WHAT YOU SHOULD DO | Each line of the records containing "ниҳоясига" is to be copied out and returned.

Dataset records
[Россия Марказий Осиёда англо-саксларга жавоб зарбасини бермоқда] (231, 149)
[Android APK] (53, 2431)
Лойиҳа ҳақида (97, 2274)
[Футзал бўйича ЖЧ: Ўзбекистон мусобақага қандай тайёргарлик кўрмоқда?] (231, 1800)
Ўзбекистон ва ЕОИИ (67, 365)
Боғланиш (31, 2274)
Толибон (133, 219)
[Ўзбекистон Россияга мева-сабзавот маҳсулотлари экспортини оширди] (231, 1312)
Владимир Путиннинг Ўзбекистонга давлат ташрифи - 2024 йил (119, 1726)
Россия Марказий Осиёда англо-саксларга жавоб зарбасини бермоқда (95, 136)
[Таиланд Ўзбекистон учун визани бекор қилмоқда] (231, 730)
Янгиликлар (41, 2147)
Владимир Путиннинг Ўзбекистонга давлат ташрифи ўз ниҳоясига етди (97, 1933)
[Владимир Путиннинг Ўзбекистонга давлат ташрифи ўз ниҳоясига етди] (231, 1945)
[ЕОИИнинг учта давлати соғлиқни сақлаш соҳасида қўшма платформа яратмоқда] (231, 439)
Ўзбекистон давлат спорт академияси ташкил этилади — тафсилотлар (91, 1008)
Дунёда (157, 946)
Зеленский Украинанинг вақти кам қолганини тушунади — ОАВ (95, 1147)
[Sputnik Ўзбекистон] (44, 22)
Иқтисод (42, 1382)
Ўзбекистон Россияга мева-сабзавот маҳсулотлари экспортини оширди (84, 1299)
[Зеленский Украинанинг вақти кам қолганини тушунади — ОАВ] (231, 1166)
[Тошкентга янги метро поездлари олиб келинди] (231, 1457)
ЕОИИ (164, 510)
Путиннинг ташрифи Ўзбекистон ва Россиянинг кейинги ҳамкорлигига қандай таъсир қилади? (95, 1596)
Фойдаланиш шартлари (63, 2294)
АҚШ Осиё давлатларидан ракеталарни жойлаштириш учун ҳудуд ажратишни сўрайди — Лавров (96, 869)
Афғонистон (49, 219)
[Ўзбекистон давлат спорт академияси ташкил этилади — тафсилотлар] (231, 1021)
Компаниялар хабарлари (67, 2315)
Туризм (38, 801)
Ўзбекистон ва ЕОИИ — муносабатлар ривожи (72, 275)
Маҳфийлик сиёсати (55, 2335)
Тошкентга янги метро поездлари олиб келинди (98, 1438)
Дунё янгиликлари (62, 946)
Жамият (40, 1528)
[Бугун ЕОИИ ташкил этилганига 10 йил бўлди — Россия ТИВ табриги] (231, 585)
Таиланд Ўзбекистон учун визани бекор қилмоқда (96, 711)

SOLUTION TO THIS EXERCISE |
Владимир Путиннинг Ўзбекистонга давлат ташрифи ўз ниҳоясига етди (97, 1933)
[Владимир Путиннинг Ўзбекистонга давлат ташрифи ўз ниҳоясига етди] (231, 1945)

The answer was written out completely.